## Your instructions:
In the data below, the copy begins at the line containing "Open the Skype icon on the taskbar" and runs through the last line; repeat those lines exactly, minus the pictures.

## Extracted information:
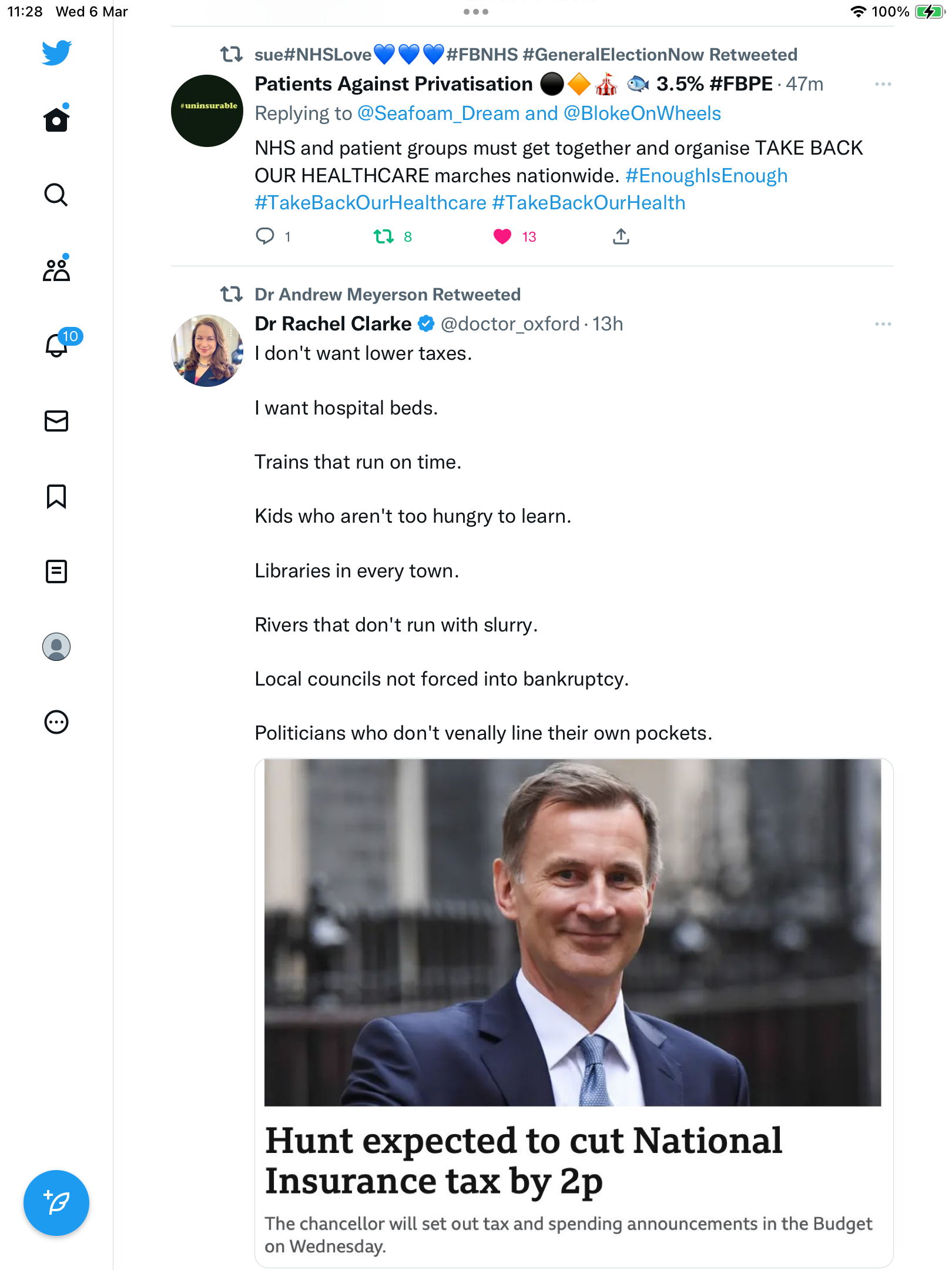Open the #EnoughIsEnough hashtag link

click(706, 175)
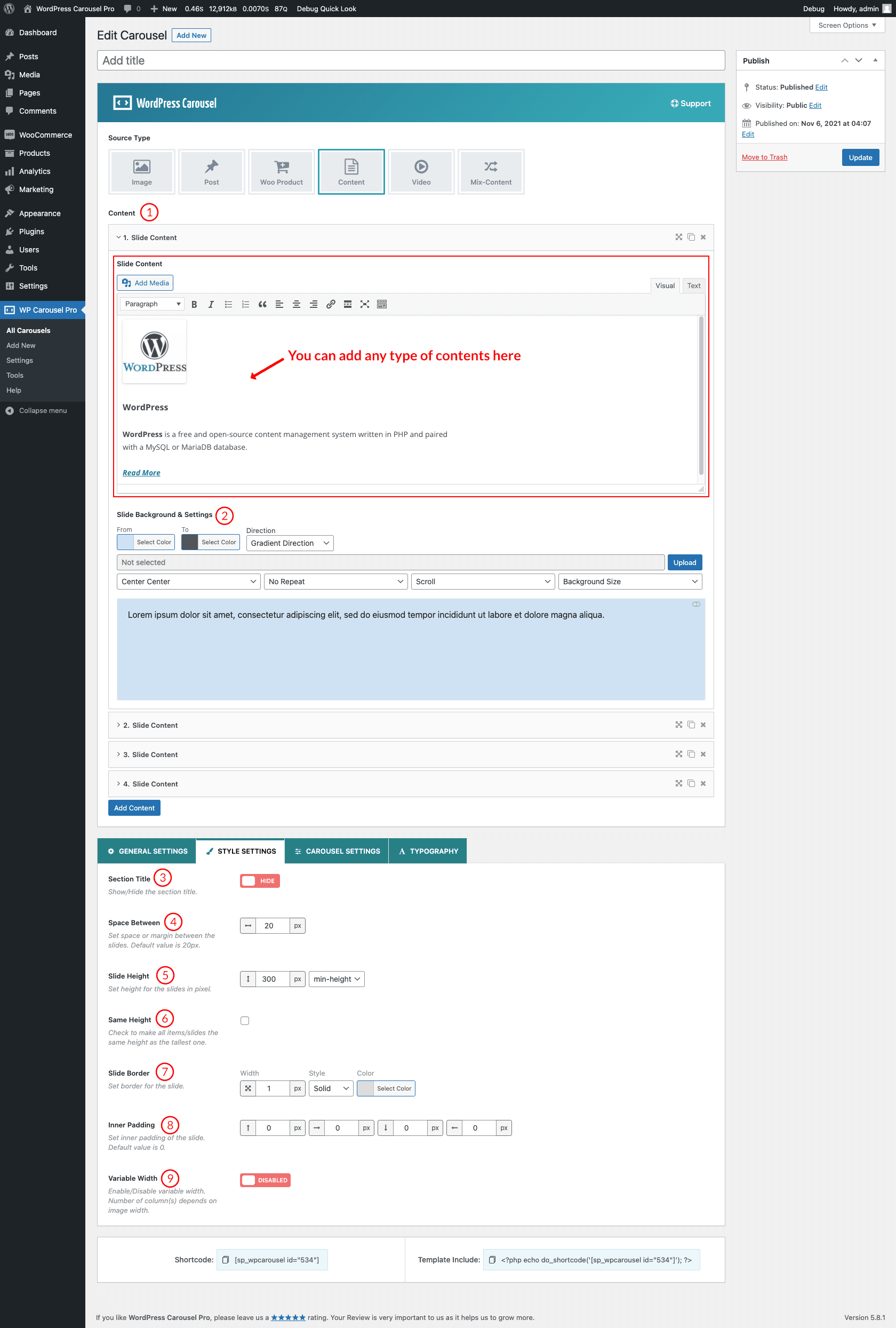Duplicate slide 2 using the copy icon
The image size is (896, 1328).
[x=691, y=725]
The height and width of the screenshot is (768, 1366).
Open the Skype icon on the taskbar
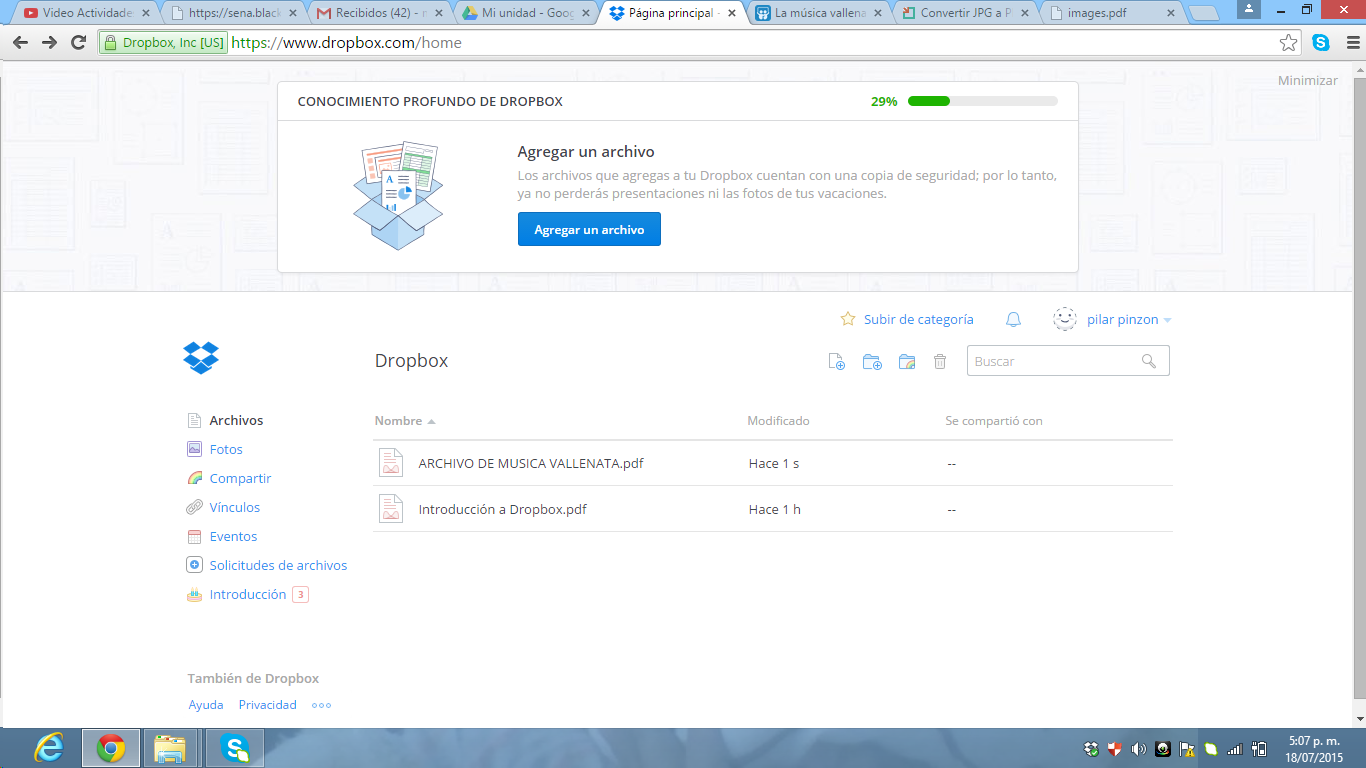[233, 747]
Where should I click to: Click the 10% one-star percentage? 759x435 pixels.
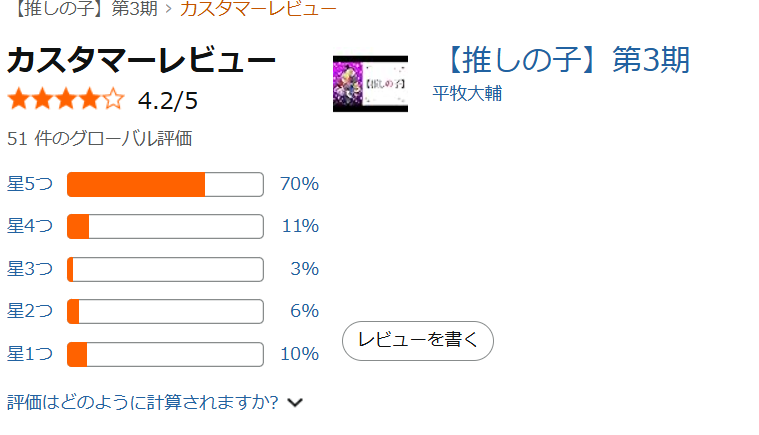tap(299, 354)
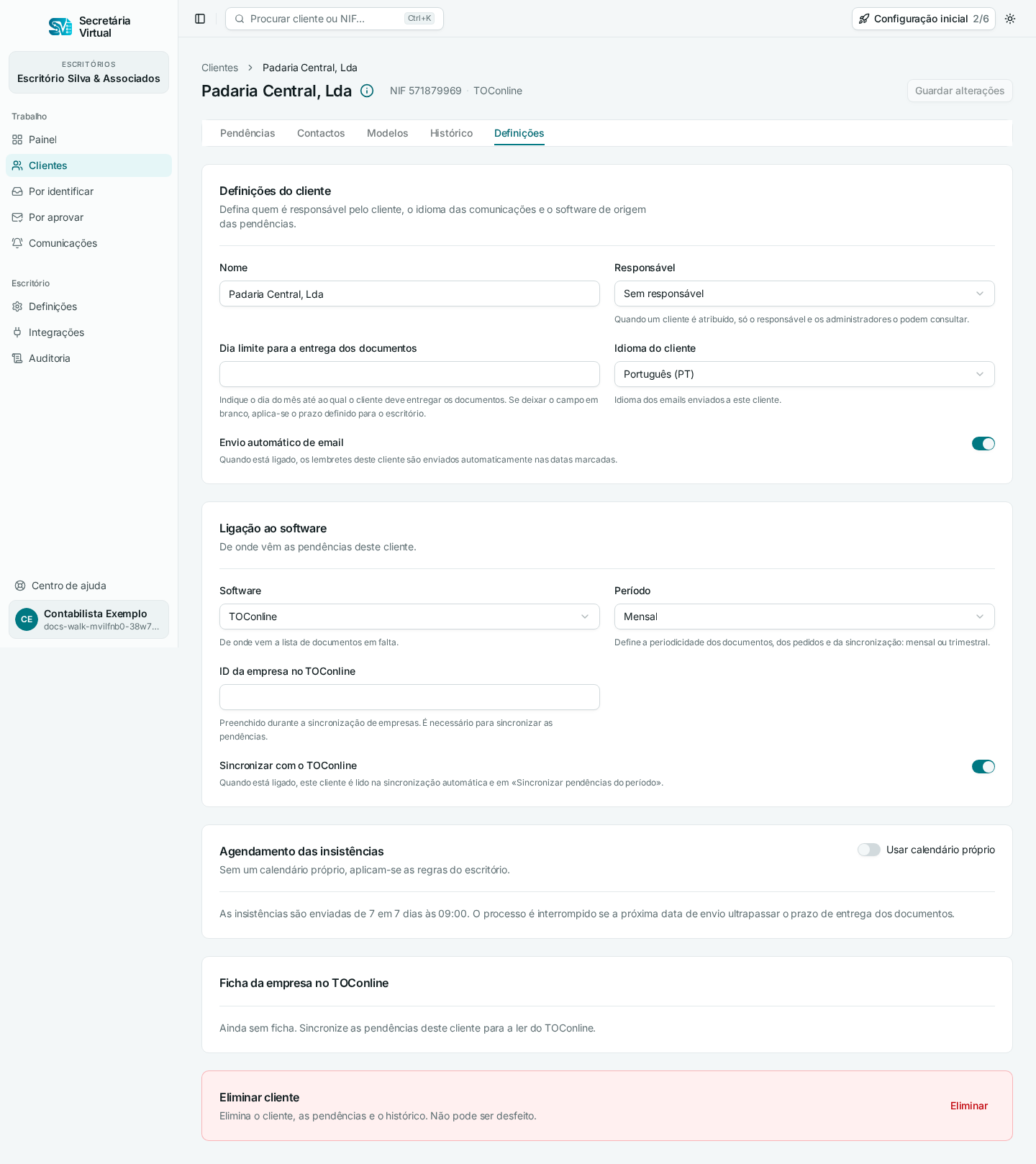Disable Envio automático de email toggle

[x=983, y=444]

## Result of this task:
Open the Skype icon on the taskbar
[233, 747]
Where should I click to: Click the 10% one-star percentage? 759x435 pixels.
tap(299, 354)
Disable Envio automático de email toggle

[x=983, y=444]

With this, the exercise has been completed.